Tooling Level (3-6 months): Enterprise MCP auditing tools will emerge as vendors realize the market opportunity. Anthropic's rapid disclosure process for CVEs demonstrates this is achievable.
Governance Level (12-18 months): AI tool security will become a regulated compliance category similar to SOC 2, requiring audit trails equivalent to database access controls.
## What This Means for Practitioners
The MCP security crisis is not a vendor-specific problem—it is a structural protocol-level issue that will persist until the specification itself includes security primitives. For the next 12-18 months, treat every MCP integration as a potential attack vector that requires:
- Explicit allowlisting of approved MCP servers (no auto-approval)
- Credential isolation (MCP server access should not grant access to production credentials)

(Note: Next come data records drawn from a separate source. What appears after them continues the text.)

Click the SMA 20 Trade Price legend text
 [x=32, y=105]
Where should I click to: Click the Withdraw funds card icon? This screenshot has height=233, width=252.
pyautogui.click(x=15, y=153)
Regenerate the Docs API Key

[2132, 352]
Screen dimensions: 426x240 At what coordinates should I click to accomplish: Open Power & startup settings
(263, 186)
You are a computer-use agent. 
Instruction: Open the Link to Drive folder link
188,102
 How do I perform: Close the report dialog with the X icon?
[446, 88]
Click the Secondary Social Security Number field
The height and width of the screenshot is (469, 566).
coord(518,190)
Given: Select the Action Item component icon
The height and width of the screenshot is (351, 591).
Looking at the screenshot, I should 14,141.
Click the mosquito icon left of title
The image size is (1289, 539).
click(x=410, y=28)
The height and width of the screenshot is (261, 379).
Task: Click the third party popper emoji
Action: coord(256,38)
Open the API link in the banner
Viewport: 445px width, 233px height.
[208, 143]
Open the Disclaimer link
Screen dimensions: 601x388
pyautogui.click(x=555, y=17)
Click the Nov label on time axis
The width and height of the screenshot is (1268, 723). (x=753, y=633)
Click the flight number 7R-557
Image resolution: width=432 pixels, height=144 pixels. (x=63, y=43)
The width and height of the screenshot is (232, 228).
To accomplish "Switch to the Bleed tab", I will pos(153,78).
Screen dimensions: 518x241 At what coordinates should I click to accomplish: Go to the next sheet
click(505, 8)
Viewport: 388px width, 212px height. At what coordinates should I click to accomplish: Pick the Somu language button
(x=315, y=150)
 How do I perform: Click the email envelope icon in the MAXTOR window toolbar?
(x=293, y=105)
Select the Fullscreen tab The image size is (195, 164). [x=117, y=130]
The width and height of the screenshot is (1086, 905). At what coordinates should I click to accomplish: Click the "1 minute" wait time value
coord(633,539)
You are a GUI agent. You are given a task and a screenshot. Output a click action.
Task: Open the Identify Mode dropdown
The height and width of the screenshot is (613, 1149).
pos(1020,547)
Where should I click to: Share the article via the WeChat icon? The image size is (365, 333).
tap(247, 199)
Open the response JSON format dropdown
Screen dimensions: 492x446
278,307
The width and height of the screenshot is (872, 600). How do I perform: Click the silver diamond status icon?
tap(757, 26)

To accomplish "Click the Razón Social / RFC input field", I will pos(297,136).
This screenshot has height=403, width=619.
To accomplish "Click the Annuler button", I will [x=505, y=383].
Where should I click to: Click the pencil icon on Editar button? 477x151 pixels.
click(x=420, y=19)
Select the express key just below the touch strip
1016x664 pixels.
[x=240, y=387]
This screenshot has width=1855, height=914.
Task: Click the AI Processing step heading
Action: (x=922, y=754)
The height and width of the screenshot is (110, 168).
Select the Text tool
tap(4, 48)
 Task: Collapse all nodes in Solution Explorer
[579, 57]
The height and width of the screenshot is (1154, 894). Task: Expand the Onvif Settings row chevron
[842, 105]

- Repository trust verification (never auto-execute MCP configs from untrusted sources)
- Audit logging of all MCP operations
The companies that ship MCP security governance tooling first will capture enormous enterprise value, much like how Okta and CrowdStrike built billion-dollar businesses solving security gaps in other infrastructure layers. But the foundational fix—MCP security primitives in the protocol specification—must come from the protocol authors.